--- Quoted passage Enclosed Below ---

13. When seeking to implement the legislature’s intent, the Court must, if
possible, harmonize each of the phrases within the statute. The Court concludes that
it is clear that the statute classifies a pharmaceutical as embodying intellectual
property. See N.C. Gen. Stat. § 7A-45.4(a)(5). It is equally clear that the legislature
intended for certain cases involving the “use” or “performance” of pharmaceuticals to
be properly designated as mandatory complex business cases. See N.C. Gen. Stat.
§ 7A-45.4(a)(5). However, the legislature expressly stated that designation does not
extend to “actions for personal injury grounded in tort,” which would include
pharmaceutical products liability cases. N.C. Gen. Stat. § 7A-45.4(a)(h) (2015). 14. The Court concludes that the legislature intended for the use or
performance upon which designation is to be based to be closely tied to the intellectual
property aspects of the pharmaceutical. Stated otherwise, a case may be designated
if it contains disputes involving the use or performance of pharmaceuticals, but only
if such dispute is closely tied to the underlying intellectual property aspects of the
pharmaceutical.

--- End of Enclosed Quoted passage ---
--- Given material Enclosed Below ---

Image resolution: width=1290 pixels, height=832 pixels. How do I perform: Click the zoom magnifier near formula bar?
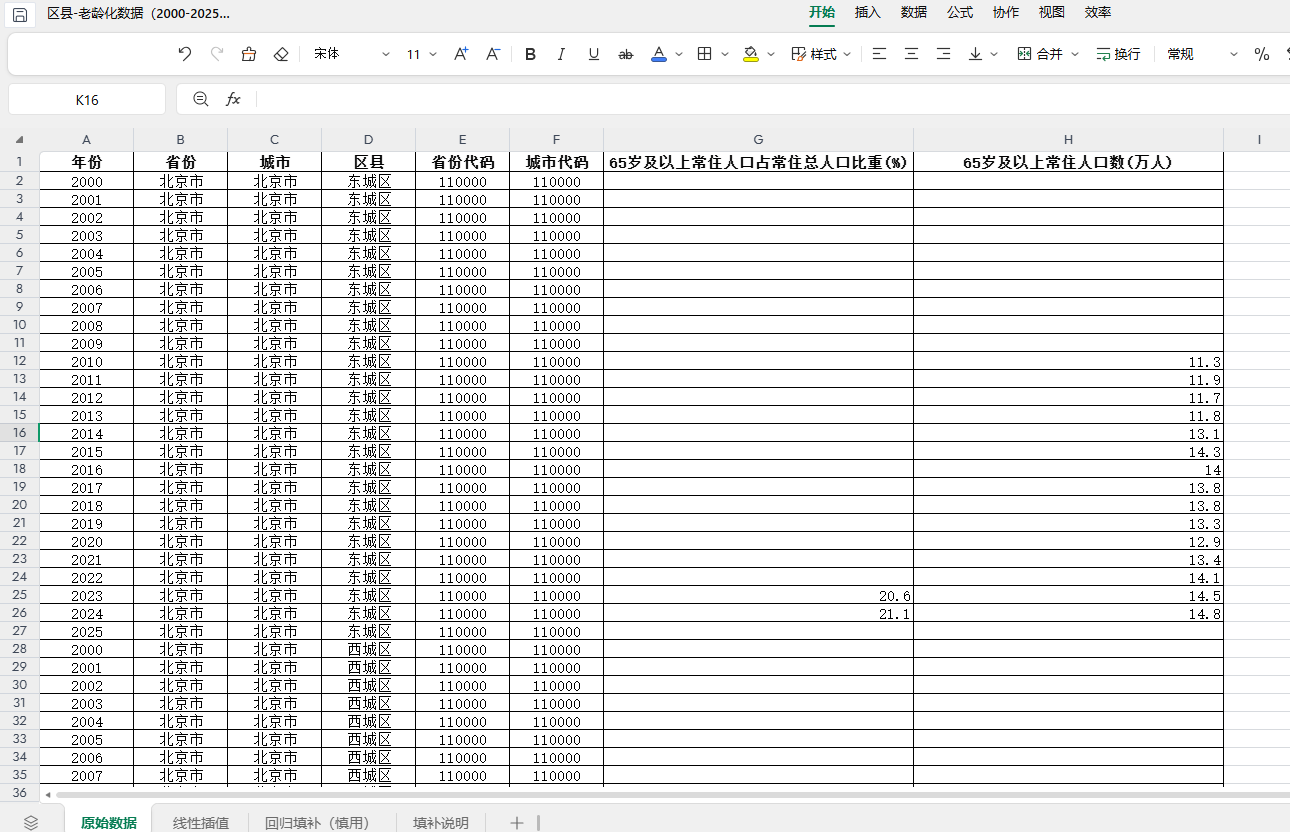coord(201,99)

--- End of Enclosed Given material ---

— Exercise set —
1. In the excerpt on business-case designation, what kind of actions did the legislature expressly state that designation does not extend to?
2. From the excerpt on business-case designation, extract the passage from "13. When seeking" to "cases. See N.C. Gen. Stat.".
The listing plays no part in this exercise.

— Answers for this exercise —
1. Actions for personal injury grounded in tort, which would include pharmaceutical products liability cases.

2.
13. When seeking to implement the legislature’s intent, the Court must, if
possible, harmonize each of the phrases within the statute. The Court concludes that
it is clear that the statute classifies a pharmaceutical as embodying intellectual
property. See N.C. Gen. Stat. § 7A-45.4(a)(5). It is equally clear that the legislature
intended for certain cases involving the “use” or “performance” of pharmaceuticals to
be properly designated as mandatory complex business cases. See N.C. Gen. Stat.